The key storylines for today's NLCS, ALCS games

October 23rd, 2022

Is Sunday going to be the last day with multiple Major League Baseball games until next March? If the Yankees can’t extend their ALCS with the Astros or the Padres can’t do the same against the Phillies in the NLCS, it will be. It’s not dark yet, folks … but it’s gettin’ there.

For now, enjoy the two games while you can. Here are the biggest storylines for each team in each game for Sunday.

Padres: Can their three starters save them?
Remember back at the beginning of this series, when we thought that the main way the Phillies could win this series was to ride their two top starters and try to stay out of their bullpen as long as possible? Well, with the series on the brink for the Padres, it’s now the exact opposite situation. The Padres' bullpen has imploded, with their bullpen game on Saturday going sideways on them twice.

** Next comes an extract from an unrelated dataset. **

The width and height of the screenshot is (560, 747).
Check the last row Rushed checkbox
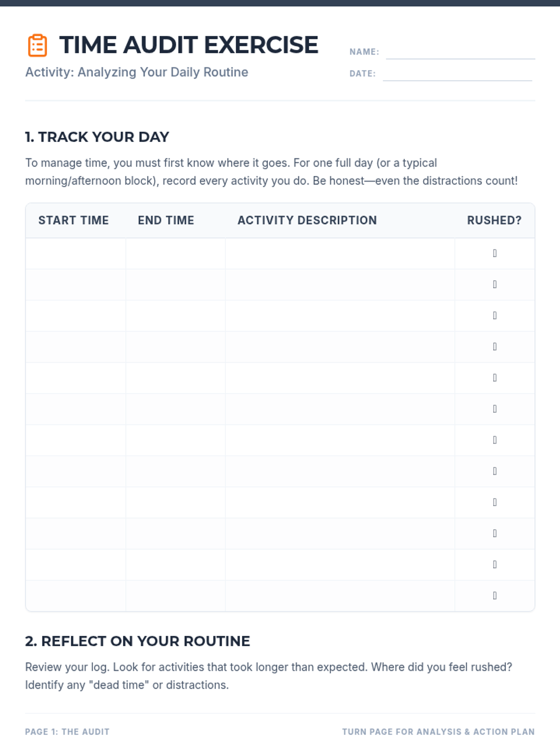[495, 596]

They still have Josh Hader out there, but getting to him is, as we saw Saturday, going to be a problem. (To be fair: It’s never easy when your starter, even if he is an opener, doesn’t get a single out.) So the Padres have to hope that Yu Darvish, Blake Snell and Joe Musgrove can help extend their season with wins in each of the next three games to recover from a daunting 3-1 deficit. Getting back to San Diego with a win today could do wonders for their mindset. But right now, that safe haven in San Diego feels even farther away from the maelstrom that is Philadelphia than it actually is. And it’s pretty far.

Phillies: Is this really going to happen?
For all the talk of Seattle’s playoff breakthrough this year, their success at reaching the postseason for the first time in 21 years, there really wasn’t that much talk about the team with the second-longest postseason drought in the Majors: These Phillies. The Phillies have been through a lot since 2011, since Ryan Howard fell while running to first base in the NLDS, ending their pseudo-dynasty. They held onto the last core longer than they should have, then hit the reset button, and they watched that reset sputter and falter and fumed as two of their NL East rivals won World Series. It looked like the engine might never turn over. Down the stretch this year, you wondered if they might choke away a ready-made playoff spot.

And then the playoffs started, and the Phillies became the best version of themselves. Rhys Hoskins is launching baseballs and having his long-deserved hero moments. The bullpen is shutting people down at the right time. Aaron Nola and Zack Wheeler are Curt Schilling and Randy Johnson. Bryce Harper, after an immensely frustrating season, looks like the best hitter in baseball that he once was. Heck, the defense isn’t even that bad. The Phillies, impossibly, are one game away from the World Series. And they can do it in front of those fans who have been waiting, not exactly patiently, for this exact thing. If the Phillies win today, don’t expect the city of Philadelphia to get a lot of work done tomorrow.

Astros: Hey, who wants four days off?
Remember all that talk about the lack of off-days this playoff season; how teams were going to have to figure out how to manage their bullpens and starters in the postseason the way they did in the regular season? Well, it turns out there is a way to avoid that problem altogether: Just don’t lose a game. The Astros are 6-0 this postseason and are one win away from having more time to rest: The World Series, which would start in Houston, doesn’t begin until Friday night.

The World Series -- which the Astros will be playing in if they win Sunday night, just like that -- has the usual days off, the ol’ 2-3-2 set. The Astros have blitzed through this postseason, rendering all its unique challenges moot. If they win Sunday, and at this point this team doesn’t look even slightly vulnerable, they’ll have solved those problems, and their dominant pitching staff will be well rested for the Fall Classic.

Yankees: Who is going to keep this respectable?
The last time the Yankees were swept in a best-of-seven series was against the Tigers in the 2012 ALCS, and it has only happened to them three times in their illustrious postseason history -- the 2012 ALCS, the 1976 World Series and the 1963 Fall Classic.

It generally doesn’t augur great things: The last time it happened, they didn’t win another postseason game for five years. The Yankees have had an excellent year, but they’re also a team with an endless scroll of offseason questions, not least of which is what is going to happen with their AL home run-record holder. And there aren’t many Yankees fans who will care much about what happened this regular season if they get swept out in the ALCS -- and with good reason.

The Yankees probably aren’t coming back in this series. But you’d like to see them at least throw a punch. Sheesh: In their biggest game of the year -- maybe the biggest in a few years -- they could only manage three hits. (Two of which came down five runs in the ninth and were both singles.) If they don’t start landing haymakers, the long cold uncertain winter will be upon them.